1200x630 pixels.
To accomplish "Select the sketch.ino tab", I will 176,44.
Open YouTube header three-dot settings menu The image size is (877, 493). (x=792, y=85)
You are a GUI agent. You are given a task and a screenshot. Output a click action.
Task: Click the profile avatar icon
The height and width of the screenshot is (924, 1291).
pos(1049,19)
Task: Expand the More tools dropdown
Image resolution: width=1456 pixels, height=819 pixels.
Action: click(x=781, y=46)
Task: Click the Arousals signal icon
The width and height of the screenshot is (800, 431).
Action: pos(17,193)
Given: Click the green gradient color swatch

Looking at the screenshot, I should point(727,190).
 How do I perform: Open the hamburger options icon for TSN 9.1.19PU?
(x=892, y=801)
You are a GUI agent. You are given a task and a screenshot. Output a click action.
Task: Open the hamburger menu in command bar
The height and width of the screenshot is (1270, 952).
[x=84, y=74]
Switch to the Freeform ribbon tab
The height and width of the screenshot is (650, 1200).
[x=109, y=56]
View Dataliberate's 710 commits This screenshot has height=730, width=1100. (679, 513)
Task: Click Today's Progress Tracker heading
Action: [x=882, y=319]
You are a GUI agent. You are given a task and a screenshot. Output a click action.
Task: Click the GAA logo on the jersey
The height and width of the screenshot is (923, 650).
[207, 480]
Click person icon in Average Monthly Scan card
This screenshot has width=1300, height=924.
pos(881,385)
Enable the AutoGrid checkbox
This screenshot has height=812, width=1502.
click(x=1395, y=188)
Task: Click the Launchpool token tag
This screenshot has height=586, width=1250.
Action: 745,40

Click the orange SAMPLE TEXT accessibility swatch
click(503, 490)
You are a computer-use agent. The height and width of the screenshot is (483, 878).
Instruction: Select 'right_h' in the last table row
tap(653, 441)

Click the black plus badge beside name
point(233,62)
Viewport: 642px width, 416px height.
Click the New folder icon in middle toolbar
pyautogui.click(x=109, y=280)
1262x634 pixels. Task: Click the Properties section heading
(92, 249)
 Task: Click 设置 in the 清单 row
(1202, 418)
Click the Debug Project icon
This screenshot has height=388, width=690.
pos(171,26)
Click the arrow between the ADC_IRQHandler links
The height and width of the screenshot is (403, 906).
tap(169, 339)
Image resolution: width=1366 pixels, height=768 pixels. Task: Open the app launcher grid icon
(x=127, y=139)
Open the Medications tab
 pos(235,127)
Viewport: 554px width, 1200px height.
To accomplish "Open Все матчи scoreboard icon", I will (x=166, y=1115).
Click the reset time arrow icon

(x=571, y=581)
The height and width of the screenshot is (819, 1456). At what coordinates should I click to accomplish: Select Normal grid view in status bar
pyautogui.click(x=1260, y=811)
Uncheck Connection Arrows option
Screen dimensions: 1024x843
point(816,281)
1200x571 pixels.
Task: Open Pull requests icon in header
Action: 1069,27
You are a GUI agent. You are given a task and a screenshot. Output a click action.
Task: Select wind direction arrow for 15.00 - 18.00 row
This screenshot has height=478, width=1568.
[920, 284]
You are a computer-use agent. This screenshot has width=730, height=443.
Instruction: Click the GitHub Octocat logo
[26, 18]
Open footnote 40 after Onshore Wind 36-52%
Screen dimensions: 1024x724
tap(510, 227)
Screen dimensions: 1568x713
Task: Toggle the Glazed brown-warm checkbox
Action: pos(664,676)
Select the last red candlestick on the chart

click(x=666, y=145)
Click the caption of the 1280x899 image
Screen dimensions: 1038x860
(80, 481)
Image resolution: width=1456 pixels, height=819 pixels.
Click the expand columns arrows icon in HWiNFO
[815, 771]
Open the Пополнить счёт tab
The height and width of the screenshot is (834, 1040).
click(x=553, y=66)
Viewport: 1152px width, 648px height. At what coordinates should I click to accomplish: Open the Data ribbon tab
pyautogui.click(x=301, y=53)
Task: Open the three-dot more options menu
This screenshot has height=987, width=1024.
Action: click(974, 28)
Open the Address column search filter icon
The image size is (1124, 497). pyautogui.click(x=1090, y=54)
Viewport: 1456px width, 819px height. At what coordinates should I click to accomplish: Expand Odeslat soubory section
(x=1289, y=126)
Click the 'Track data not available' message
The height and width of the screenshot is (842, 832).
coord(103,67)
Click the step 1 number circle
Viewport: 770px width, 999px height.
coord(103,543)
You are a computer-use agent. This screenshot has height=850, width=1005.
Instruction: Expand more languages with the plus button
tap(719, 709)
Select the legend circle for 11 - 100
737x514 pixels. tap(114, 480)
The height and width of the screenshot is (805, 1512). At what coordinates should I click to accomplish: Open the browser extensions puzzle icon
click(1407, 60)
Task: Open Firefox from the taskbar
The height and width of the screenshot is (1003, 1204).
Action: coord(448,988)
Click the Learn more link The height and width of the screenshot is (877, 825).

════════════════

→ **SHORT EXERCISE**:
Reproduce every one of the records above verbatim, line for line, with nothing changed.

→ **THE RESPONSE**:
1200x630 pixels.
To accomplish "Select the sketch.ino tab", I will 176,44.
Open YouTube header three-dot settings menu The image size is (877, 493). (x=792, y=85)
You are a GUI agent. You are given a task and a screenshot. Output a click action.
Task: Click the profile avatar icon
The height and width of the screenshot is (924, 1291).
pos(1049,19)
Task: Expand the More tools dropdown
Image resolution: width=1456 pixels, height=819 pixels.
Action: click(x=781, y=46)
Task: Click the Arousals signal icon
The width and height of the screenshot is (800, 431).
Action: pos(17,193)
Given: Click the green gradient color swatch

Looking at the screenshot, I should point(727,190).
 How do I perform: Open the hamburger options icon for TSN 9.1.19PU?
(x=892, y=801)
You are a GUI agent. You are given a task and a screenshot. Output a click action.
Task: Open the hamburger menu in command bar
The height and width of the screenshot is (1270, 952).
[x=84, y=74]
Switch to the Freeform ribbon tab
The height and width of the screenshot is (650, 1200).
[x=109, y=56]
View Dataliberate's 710 commits This screenshot has height=730, width=1100. (679, 513)
Task: Click Today's Progress Tracker heading
Action: [x=882, y=319]
You are a GUI agent. You are given a task and a screenshot. Output a click action.
Task: Click the GAA logo on the jersey
The height and width of the screenshot is (923, 650).
[207, 480]
Click person icon in Average Monthly Scan card
This screenshot has width=1300, height=924.
pos(881,385)
Enable the AutoGrid checkbox
This screenshot has height=812, width=1502.
click(x=1395, y=188)
Task: Click the Launchpool token tag
This screenshot has height=586, width=1250.
Action: 745,40

Click the orange SAMPLE TEXT accessibility swatch
click(503, 490)
You are a computer-use agent. The height and width of the screenshot is (483, 878).
Instruction: Select 'right_h' in the last table row
tap(653, 441)

Click the black plus badge beside name
point(233,62)
Viewport: 642px width, 416px height.
Click the New folder icon in middle toolbar
pyautogui.click(x=109, y=280)
1262x634 pixels. Task: Click the Properties section heading
(92, 249)
 Task: Click 设置 in the 清单 row
(1202, 418)
Click the Debug Project icon
This screenshot has height=388, width=690.
pos(171,26)
Click the arrow between the ADC_IRQHandler links
The height and width of the screenshot is (403, 906).
tap(169, 339)
Image resolution: width=1366 pixels, height=768 pixels. Task: Open the app launcher grid icon
(x=127, y=139)
Open the Medications tab
 pos(235,127)
Viewport: 554px width, 1200px height.
To accomplish "Open Все матчи scoreboard icon", I will (x=166, y=1115).
Click the reset time arrow icon

(x=571, y=581)
The height and width of the screenshot is (819, 1456). At what coordinates should I click to accomplish: Select Normal grid view in status bar
pyautogui.click(x=1260, y=811)
Uncheck Connection Arrows option
Screen dimensions: 1024x843
point(816,281)
1200x571 pixels.
Task: Open Pull requests icon in header
Action: 1069,27
You are a GUI agent. You are given a task and a screenshot. Output a click action.
Task: Select wind direction arrow for 15.00 - 18.00 row
This screenshot has height=478, width=1568.
[920, 284]
You are a computer-use agent. This screenshot has width=730, height=443.
Instruction: Click the GitHub Octocat logo
[26, 18]
Open footnote 40 after Onshore Wind 36-52%
Screen dimensions: 1024x724
tap(510, 227)
Screen dimensions: 1568x713
Task: Toggle the Glazed brown-warm checkbox
Action: pos(664,676)
Select the last red candlestick on the chart

click(x=666, y=145)
Click the caption of the 1280x899 image
Screen dimensions: 1038x860
(80, 481)
Image resolution: width=1456 pixels, height=819 pixels.
Click the expand columns arrows icon in HWiNFO
[815, 771]
Open the Пополнить счёт tab
The height and width of the screenshot is (834, 1040).
click(x=553, y=66)
Viewport: 1152px width, 648px height. At what coordinates should I click to accomplish: Open the Data ribbon tab
pyautogui.click(x=301, y=53)
Task: Open the three-dot more options menu
This screenshot has height=987, width=1024.
Action: click(974, 28)
Open the Address column search filter icon
The image size is (1124, 497). pyautogui.click(x=1090, y=54)
Viewport: 1456px width, 819px height. At what coordinates should I click to accomplish: Expand Odeslat soubory section
(x=1289, y=126)
Click the 'Track data not available' message
The height and width of the screenshot is (842, 832).
coord(103,67)
Click the step 1 number circle
Viewport: 770px width, 999px height.
coord(103,543)
You are a computer-use agent. This screenshot has height=850, width=1005.
Instruction: Expand more languages with the plus button
tap(719, 709)
Select the legend circle for 11 - 100
737x514 pixels. tap(114, 480)
The height and width of the screenshot is (805, 1512). At what coordinates should I click to accomplish: Open the browser extensions puzzle icon
click(1407, 60)
Task: Open Firefox from the taskbar
The height and width of the screenshot is (1003, 1204).
Action: coord(448,988)
Click the Learn more link The height and width of the screenshot is (877, 825).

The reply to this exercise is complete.